For those of you that follow me closely, you would know that I announced my desire for the market to strike the 2200SPX region back in late 2017. That was my ideal target to be struck before the market began a rally which I expected would exceed the 4000SPX region. I again reiterated this potential in early January of 2020:
“if the market is unable to maintain that support (3100SPX) within this pullback, it will again raise the probabilities of seeing the 2200SPX region before we see the 4000 region.
For now, the market has drawn its lines in the sand, and is providing us rather clear guideposts for 2020. As I said last year, the action in the first quarter of 2020 will set the tone for the rest of the year.” (January 26, 2020)
When we were down below 2400SPX this past March, I reiterated many times that I still maintain an expectation that the market was going to rally to 4000 and potentially even exceed it:
“the evidence leads me to conclude that we need a 5th wave to 4000+ in the coming years before the bull market off the 2009 low completes.” (March 22, 2020)
When I continually reiterated my expectation to the members of my services in March, it seems they were quite divided as to how to view my expectations, or even my sanity.

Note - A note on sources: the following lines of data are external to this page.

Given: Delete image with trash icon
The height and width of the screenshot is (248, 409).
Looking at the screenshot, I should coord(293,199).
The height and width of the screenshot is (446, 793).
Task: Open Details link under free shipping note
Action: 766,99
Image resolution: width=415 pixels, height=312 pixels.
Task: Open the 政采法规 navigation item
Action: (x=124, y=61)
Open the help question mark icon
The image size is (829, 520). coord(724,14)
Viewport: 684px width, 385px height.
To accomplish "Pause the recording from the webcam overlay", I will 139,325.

Even my wife questioned me when I asked her to put the cash back into the market within our children’s 529 plans with “are you sure?”
Well, the market is still setting up for the 4000-4250SPX target, but that will likely only be the next way-point as we can eventually climb as high as 6000SPX in the coming years.
Now, many of you are asking yourself what the catalyst will be to take us there? Well, this market has followed through with our general expectations for many years and we did not need to know what the catalyst was going to be. So, I maintain my expectation no matter who wins in the coming presidential elections. And, yes, I said the same back in 2016 when I predicted that the market was heading to the 2600+ region (when we were down in the 1800 region) no matter who won the 2016 election.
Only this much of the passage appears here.